Exclusive Extracts from Grey by EL James

We were recently approached by Penguin Random House to publish exclusive extracts from the latest entry of the 50 Shades of Grey franchise, titled Grey, on the blog. Initially we were reluctant, but upon realising how pathetically threadbare the books section on the website is, we relented.

I must admit that I know very little about the whole 50 Shades thing, and had serious reservations about the literary merit of this book, mainly from reputation of its predecessors. However from the little I have read, I can honestly say that this new book is commendably gritty and realistic. I hope you’ll agree.

From Chapter 1: New Be-Grey-Nnings

Christian buzzed me up to his apartment. “I’ve got some special people I’d like you to meet” he had said. I was excited, but also apprehensive. I wanted Christian for myself.

He greeted me at the door. “Ana, I’d like to introduce you to my parents, Seamus and Maureen”

Wow, this was a huge deal – Christian was fiercely private.

“Very pleased to meet you both, Mr and Mrs Grey”

“Would ya look at her Seamie, there’s not a pick on her! Isn’t she fab?!” said Maureen.

“Stop embarrassing the girl, Maureen.”

“How did you meet Christian, if you don’t mind me asking Ana?” asked Maureen.

“It’s a funny story actually – he was the one who interviewed me for the intern job down at Grey Corp”

Seamus’s face went red. He started roaring.

“Jesus fucken Christ, Christian. I leave you in charge of the company for a few weeks and you’re pricking about interviewing fucken interns. You’re driving my company into the ground, ya little shit”

“I’m sorry Dad, I just thought…” started Christian

“Thought what? You weren’t thinking. How many multi-national billion dollar company CEO’s do you think are wasting their days interviewing 2-bit hussies for Mickey Mouse positions?” barked Seamus.

“Probably not many” replied Christian, sheepishly.

“You’re God damn right. Go cut me a sally rod”

From Chapter 4: Is this the Grey to Amarillo?

I usually love receiving saucy texts from Christian, but I must admit the message he sent me today left me feeling a bit weird:

“Another day, another furious bout of trawling through Wikipedia, checking the age of yer wan from Neighbours.”

This message was quickly followed by another.

“She’s 20. Get. The. Fuck. In”

At least he’s happy, I suppose.

From Chapter 12: Terminator 2: Judgement Grey

It was a wonderful Saturday night with Christian. The best in a long time – but I couldn’t remember much of it, probably as a result of the volume of wine we had. We were laying in bed, half asleep, the next morning when the bedroom door crashed open.

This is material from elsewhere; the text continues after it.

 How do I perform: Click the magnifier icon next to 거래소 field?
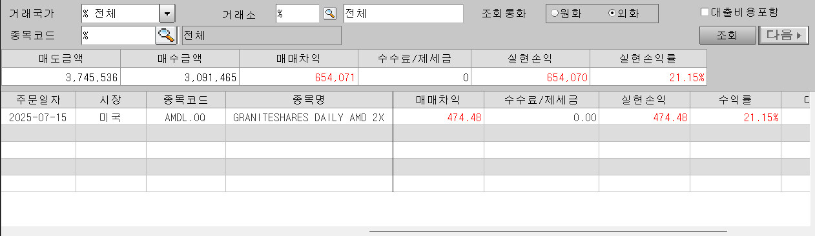tap(330, 14)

It was Christian’s mother, Maureen.

“Come on, come on, up for mass” she called, “I’ll give yis ten minutes”

Christian replied “Aw maaaam, don’t be so saaaaaad, ohmigod”

“Yis won’t be living in my house in sin” she answered.

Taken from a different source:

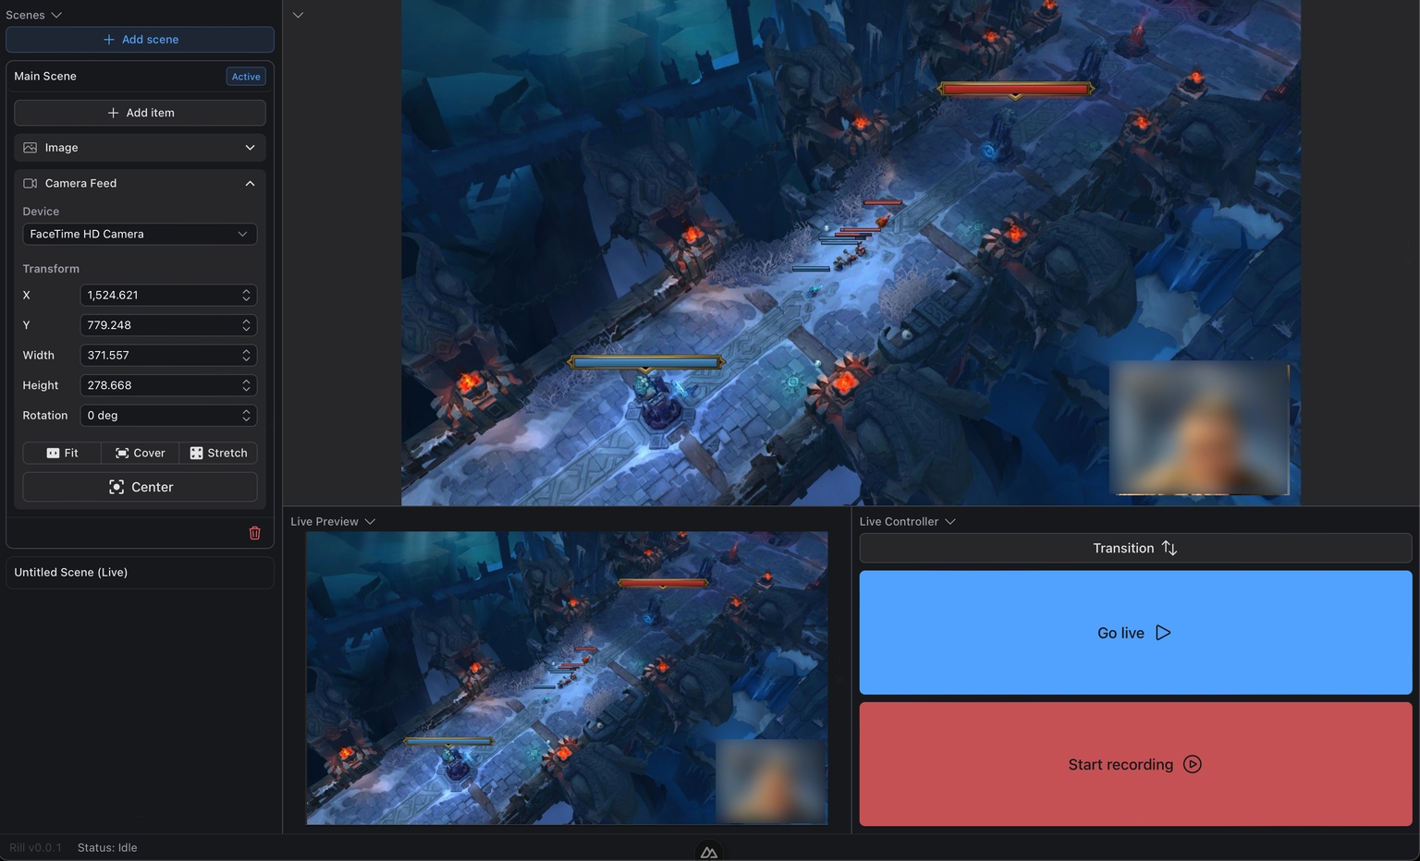Click the Add item button
Image resolution: width=1420 pixels, height=861 pixels.
(140, 113)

“But, Mrs Grey, I’m an atheist” I argued.

“Don’t worry about that love, Fr Murphy has agreed to baptise you. It’ll probably be too late to save both of your souls, but there may still be time to save any offspring ye may have from eternal damnation”

I was aghast that Christian would let someone say something like that to me, and fully expected him to stand up for me. Sure enough he sat up and started speaking calmly, in his most authoritative voice, with that steely gaze of his.

“Fuck it, we’ll get up, but we’re stopping at the shop on the way and getting some sausage rolls. Have I made myself clear?”

Chapter 22 – Everybody Loves Grey-mond

We hadn’t had a special night in weeks. The past while had been very testing on our relationship. In addition, Christian and I had both very busy with work lately, but he promised he was going to make an effort for us to spend some quality time together.

I opened the door to his apartment, tingling in anticipation. Christian was sprawled out in the lazy boy in his old Celtic jersey.

“I thought you said we were going to have a romantic evening together” I said.

“We will.”

“Oh yeah?” I started, grinning like the Cheshire Cat despite myself, “Just what do you have in mind?”

“Well, I have a multipack of Monster Munch, three bottles of Tia Maria and 6 hours of Babestation recorded on the box”

I was beginning to think that I had made a huge mistake.